Our guide to the city’s best classical music and opera happening this weekend and in the week ahead.

MOSTLY MOZART FESTIVAL ORCHESTRA at David Geffen Hall (July 26-27 and 30-31, 7:30 p.m.). Two programs from Mostly Mozart’s resident band, the first of which, on Friday and Saturday, begins in cult-classic territory with the violinist Pekka Kuusisto as the soloist in Vivaldi’s “The Four Seasons,” before it veers into unconventionality, with traditional music from Finland, Norway and Hungary. Andrew Manze conducts, with the bass Knut Erik Sundquist also on hand. The festival’s music director, Louis Langrée, returns to the podium on Tuesday and Wednesday, for Brahms’s Symphony No. 3 and some Mozart — the overture to “Don Giovanni” and the Piano Concerto No. 20, with Martin Helmchen billed as playing cadenzas by Clara Schumann. Of the festival’s other highlights in the coming week, note the soprano Susanna Phillips’s A Little Night Music concert of songs by Fanny Hensel, Alma Mahler and Clara Schumann on Tuesday night, and a free performance of Mozart’s “Gran Partita” at St. Paul’s Chapel on Saturday at 3 p.m.
212-721-6500, lincolncenter.org/mostly-mozart-festival

NYO2 at Carnegie Hall (July 30, 7:30 p.m.). Carlos Miguel Prieto takes the helm of this orchestra of young musicians, who play an abridged version of Falla’s “The Three-Cornered Hat,” Stravinsky’s “Pétrouchka” and Gabriela Montero’s Piano Concerto No. 1, “Latin,” with the composer at the piano.
212-247-7800, carnegiehall.org

ORCHESTRA OF ST. LUKE’S at Temple Emanu-El (July 30, 7 p.m.). The free Naumburg Orchestral Concerts are always worth a visit, and this one is particularly so for a performance of songs by Florence Price, whose music is starting to receive a welcome renaissance. Jasmine Muhammad is the soloist. Also on the bill are Anna Clyne’s “Prince of Clouds,” Copland’s “Appalachian Spring” and Barber’s “Adagio for Strings.”

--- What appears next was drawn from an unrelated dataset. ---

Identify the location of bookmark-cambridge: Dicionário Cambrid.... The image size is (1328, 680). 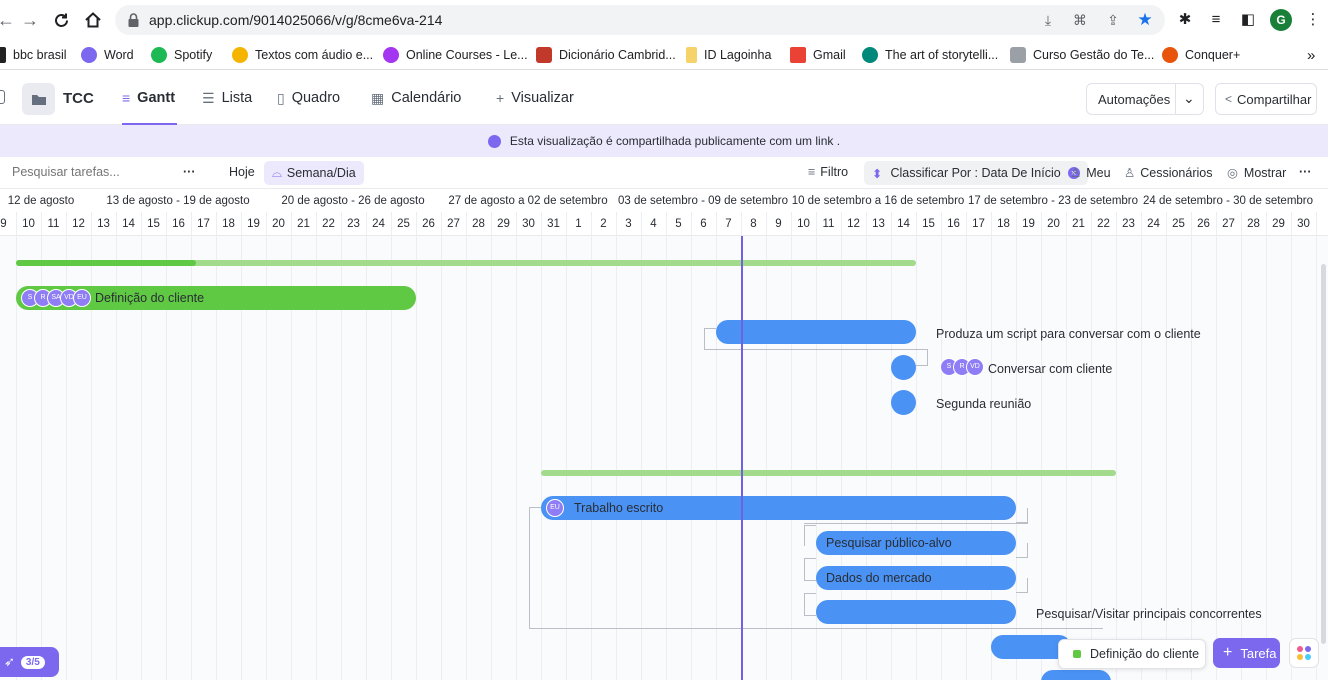
(606, 55).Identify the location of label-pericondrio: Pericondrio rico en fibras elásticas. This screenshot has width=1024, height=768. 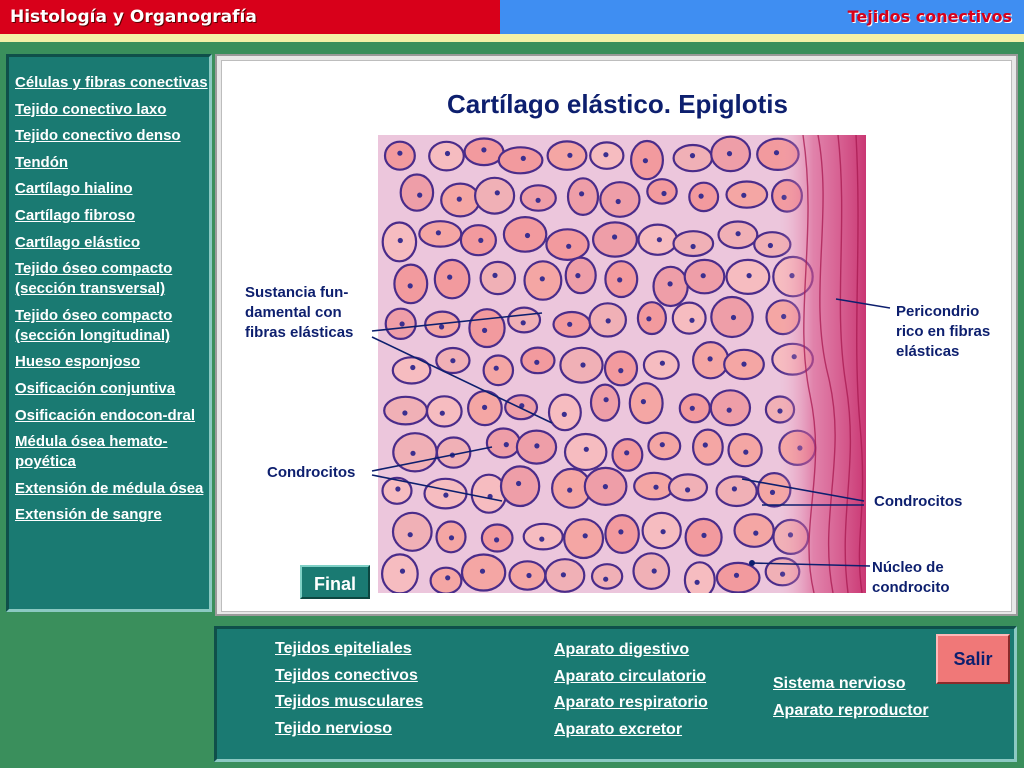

[Read about the events that our other critics have chosen for the week ahead.]

‘DIE WALKÜRE’ at Tanglewood in Lenox, Mass. (July 27, 8 p.m.; July 28, 2:30 and 6:30 p.m.). Exiled from the Bayreuth Festival, Andris Nelsons seems to be consoling himself by embarking on Wagner’s “Ring” in the Berkshires, with this “Walküre” following on from “Das Rheingold” two years ago. Oddly he will be at the helm not of the Boston Symphony, but of its young relative, the Tanglewood Music Center Orchestra. Christine Goerke, one of today’s Brünnhildes of choice, leads the cast, with James Rutherford as Wotan, Simon O’Neill as Siegmund, Amber Wagner as Sieglinde, Franz-Josef Selig as Hunding and Stephanie Blythe as Fricka. Act I will be performed on Saturday night; Acts II and III will follow on Sunday.
617-266-1200, bso.org

‘DAS WUNDER DER HELIANE’ at the Fisher Center for the Performing Arts in Annandale-on-Hudson, N.Y. (July 26, 7:30 p.m.; July 28, 2 p.m.; through Aug. 4). Erich Wolfgang Korngold’s ultraluxurious scores are heard all too rarely outside of Central Europe, and to hear anything other than “Die Tote Stadt” anywhere is almost impossibly so. Credit, as ever, to Leon Botstein and his insatiable appetite for the exotic, then, for these performances at Bard College’s SummerScape of the opera that followed “Die Tote Stadt” in 1927. Botstein conducts the American Symphony Orchestra in a production directed by Christian Räth, with a cast including Ausrine Stundyte, Alfred Walker and Daniel Brenna.